Good piece, but still lacking some details for a complete argument. Whichever way you cut it, electoral or popular, 9/10 of the most recent elections were predicted by the model. Yes the model should choose and stick with one way of determining winner, but it is better than any other seemingly non-lucky system I’ve seen. It didn’t mispredict any election when the winner won the popular and electoral votes in the last 10 elections (since the model was created).

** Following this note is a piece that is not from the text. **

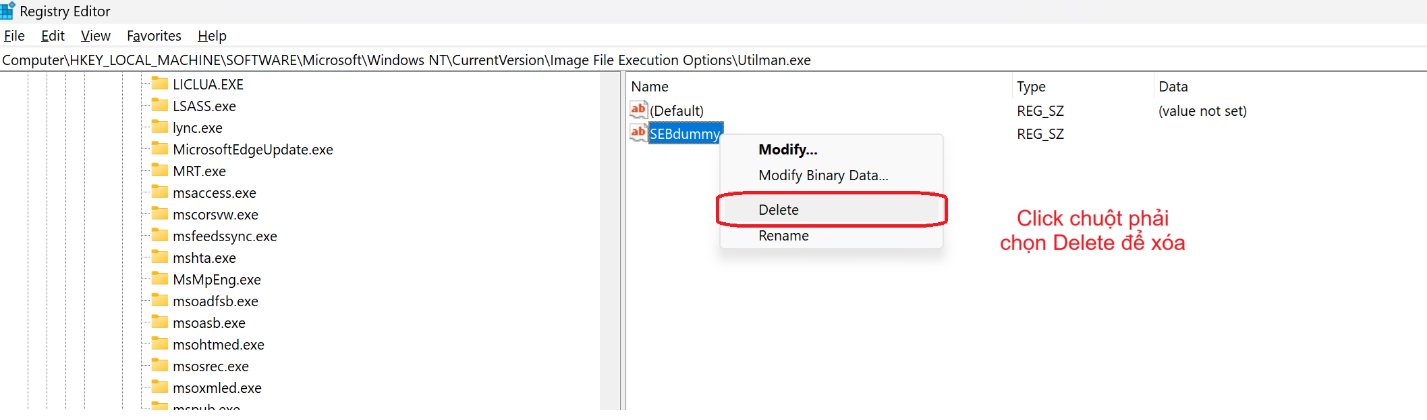Select Rename from the context menu

point(784,236)
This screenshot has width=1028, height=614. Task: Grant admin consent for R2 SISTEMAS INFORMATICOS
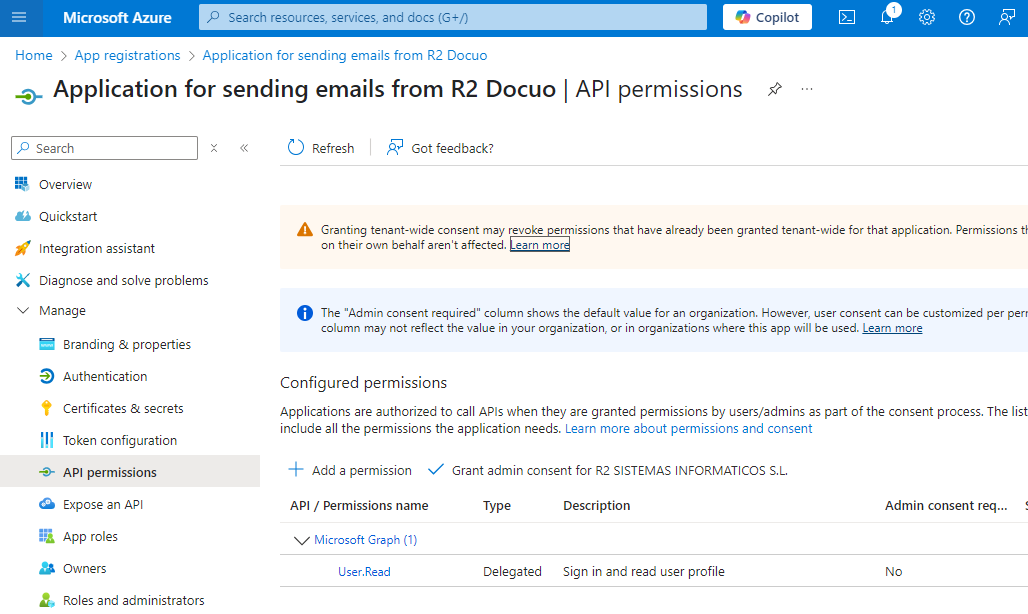(608, 470)
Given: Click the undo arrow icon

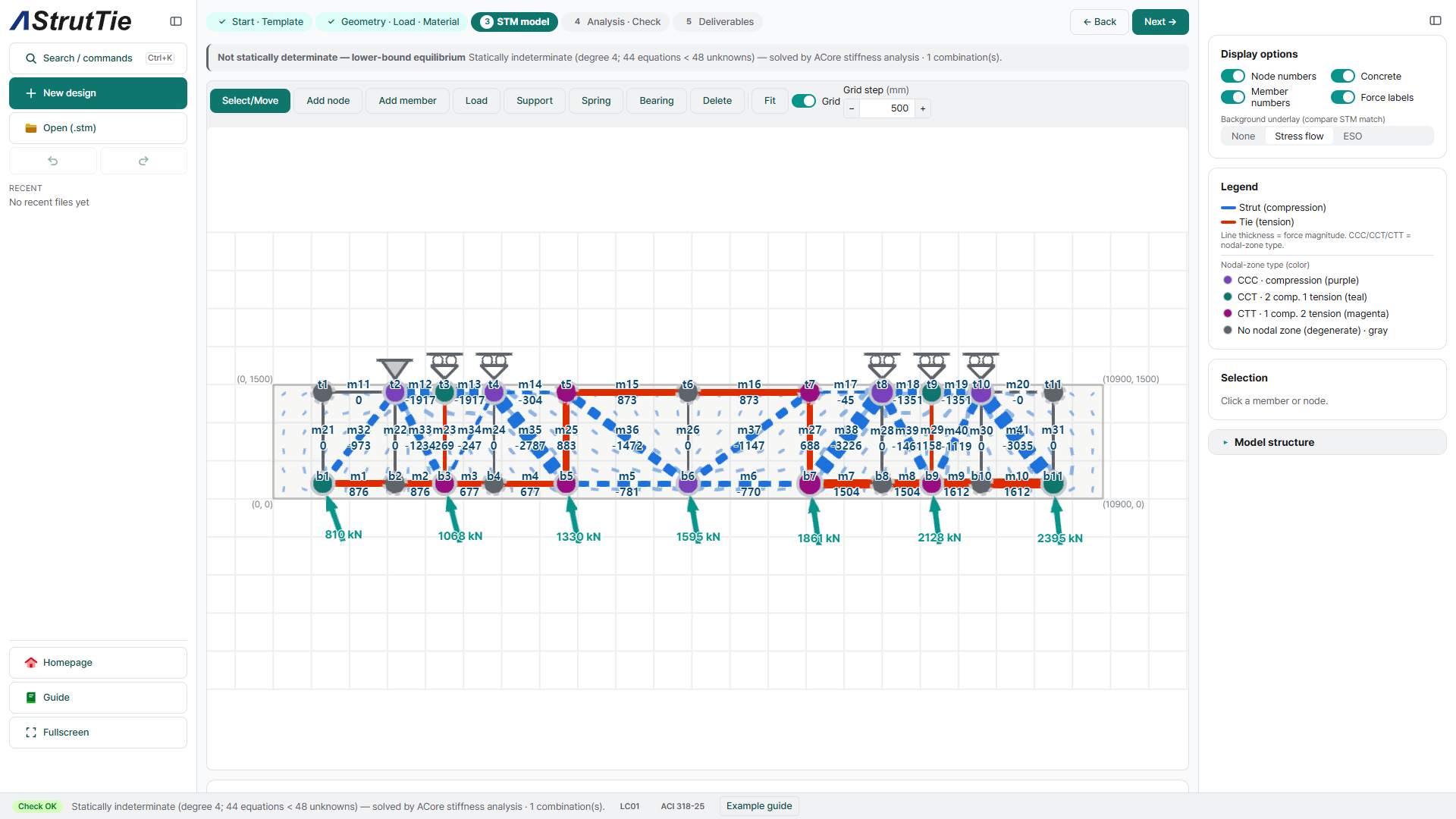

In terms to its subjectivity, one example you bring up is charisma. Sure, this is subjective and it would be hard to make a program or machine answer this question. However, if you pay attention to the feeling and excitement that Obama created from his “change”, “believe” campaign (it *felt* like he generated this optimism for the nation). I think while this is a feeling, it is a feeling that enough people in the country got (I didn't like him at the time but felt it, though I was a young teenager). He was also the first black president and that alone drove so many new people to vote. I would count some of the impact from that as charisma. And it is fine to “sneak in” polls, because it isn’t sneaking them in! It’s just using hard evidence to try to see if people think he’s charismatic. Aren’t the types of poll questions for the model to avoid are: “which candidate do you prefer?”, Which candidate will you vote for?”, etc?

If you are looking for a theory that is like physics, good luck — but this is *far* from astrology.